> Textabschnitt

....................

Kapitalanlagen - private Veräußerungsgeschäfte

Spekulationsgewinn beim Grundstückskauf | 11/2/2020

Nicht selbst genutzte Immobilien sind Kapitalanlagen. Zweck ist es ein Gewinn zu erwirtschaften. Unter diesem Hintergrund unterliegen sie der Spekulation. Entsteht nun im Laufe einer gewissen Zeit ein Mehrwert, entsteht ein Spekulationsgewinn.

Dieser ist vor Ablauf von 10 Jahren  als Spekulationsgeschäft zu beurteilen und unterliegt nach der Beurteilung von §§2-24b Einkommenssteuergesetz der Besteuerung.

Was beim Kauf von Immobilien hier besonders zu beachten ist:

Enthält ein Kaufvertrag eine aufschiebende Bedingung ist nicht das Kaufdatum entscheidend, sondern das Datum an dem die Erfüllung des Vertrages eintritt.

....................

> Bereitgestellte Daten
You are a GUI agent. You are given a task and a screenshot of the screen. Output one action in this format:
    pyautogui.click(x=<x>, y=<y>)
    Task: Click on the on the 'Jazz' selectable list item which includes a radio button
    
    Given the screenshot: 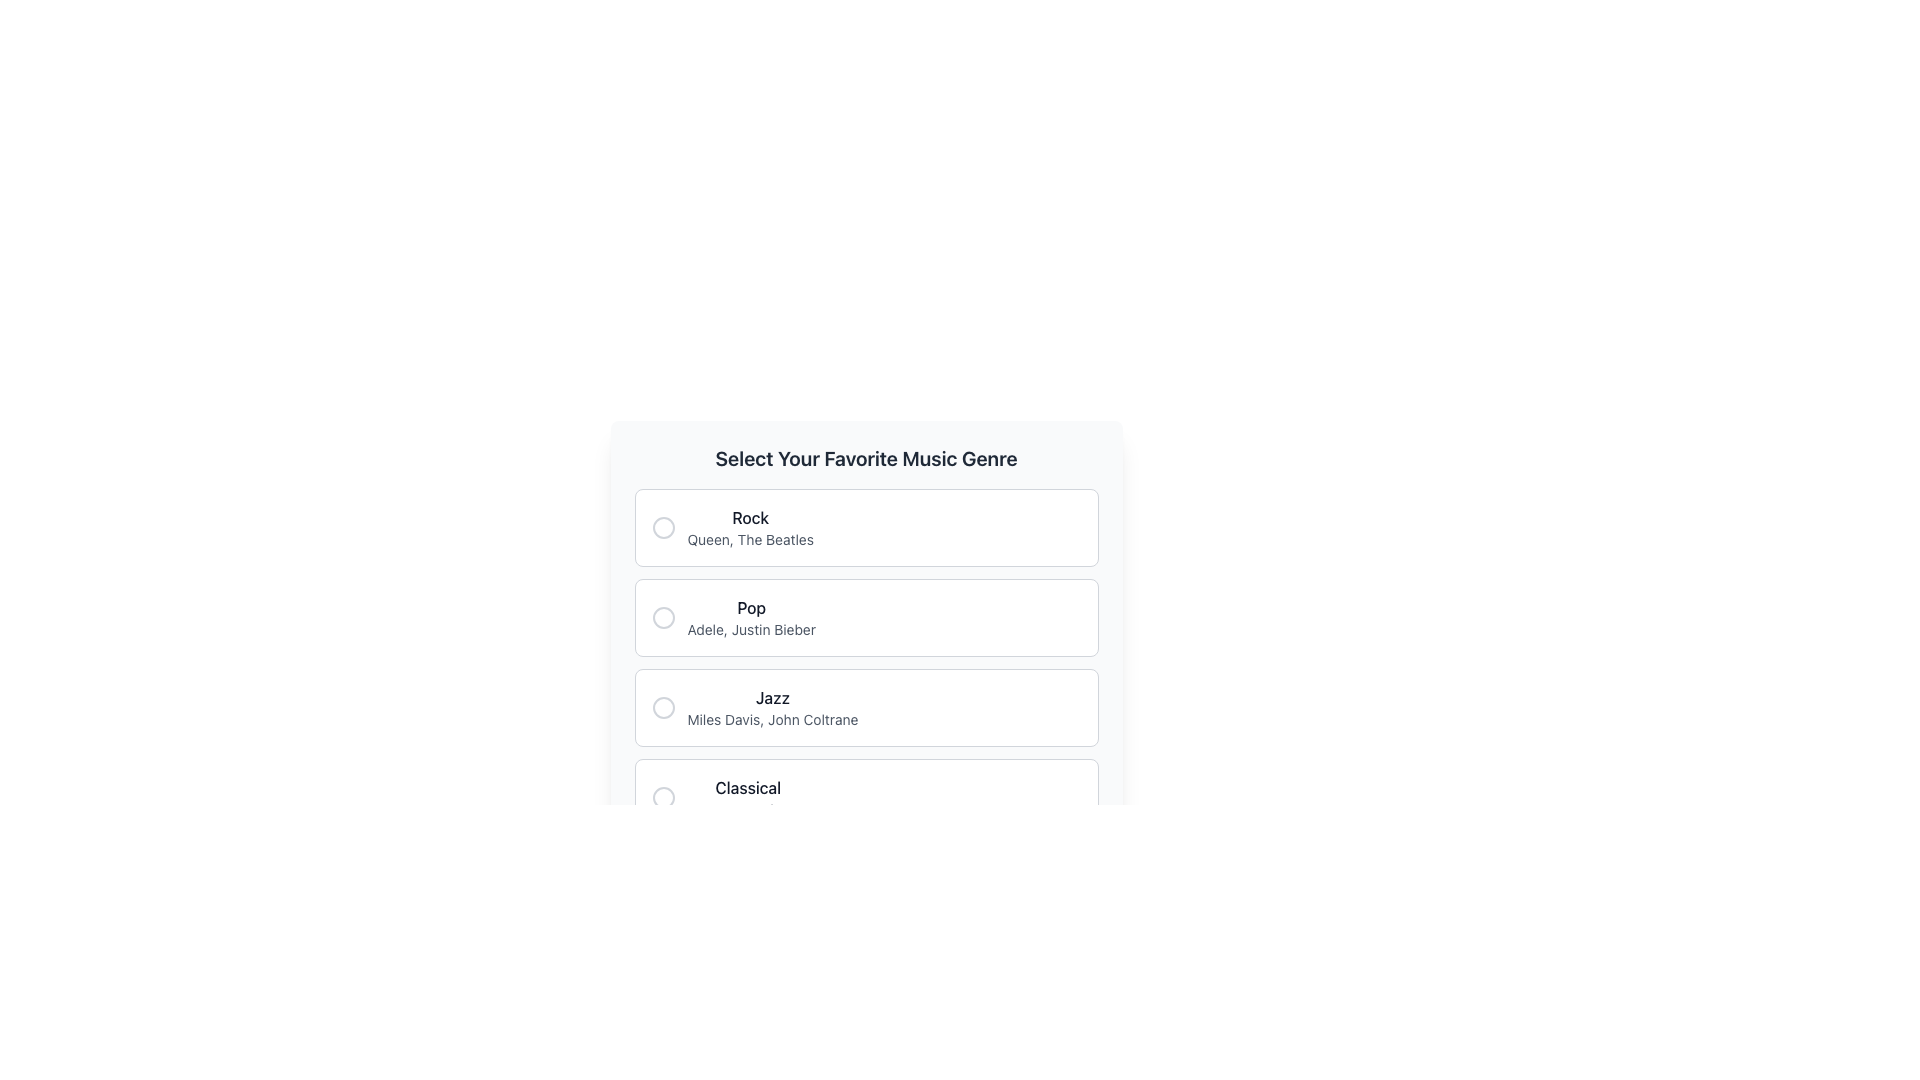 What is the action you would take?
    pyautogui.click(x=753, y=707)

....................

> Zu bearbeitende Aufgaben
1. Geben Sie aus dem Text über den Spekulationsgewinn beim Grundstückskauf den Abschnitt von "Dieser ist vor" bis "des Vertrages eintritt." wortgetreu wieder.
2. Setzen Sie den Text über den Spekulationsgewinn beim Grundstückskauf nach seinem letzten Satz fort.

> Lösungen der Aufgaben
1.
Dieser ist vor Ablauf von 10 Jahren  als Spekulationsgeschäft zu beurteilen und unterliegt nach der Beurteilung von §§2-24b Einkommenssteuergesetz der Besteuerung.

Was beim Kauf von Immobilien hier besonders zu beachten ist:

Enthält ein Kaufvertrag eine aufschiebende Bedingung ist nicht das Kaufdatum entscheidend, sondern das Datum an dem die Erfüllung des Vertrages eintritt.

2.
Vereinbaren die Parteien z.B. dass der Vertrag zum späteren Zeitpunkt zum tragen kommt oder eine behördliche Freistellungsbescheinigung (Vorkaufsrechtsverzichtserklärung o.ä.) einzuholen ist handelt es sich um eine aufschiebende Bedingung.

Wird der Vertrag also nur mit einer aufschiebenden Bedingung fällig entfällt die Besteuerung erst mit Stichtag Wegfall der Bedingung + 10 Jahre. Im Zweifelsfall ist das Datum der Eigentumseintragung im Grundbuch anzusetzen, um auf Nummer sicher zu gehen.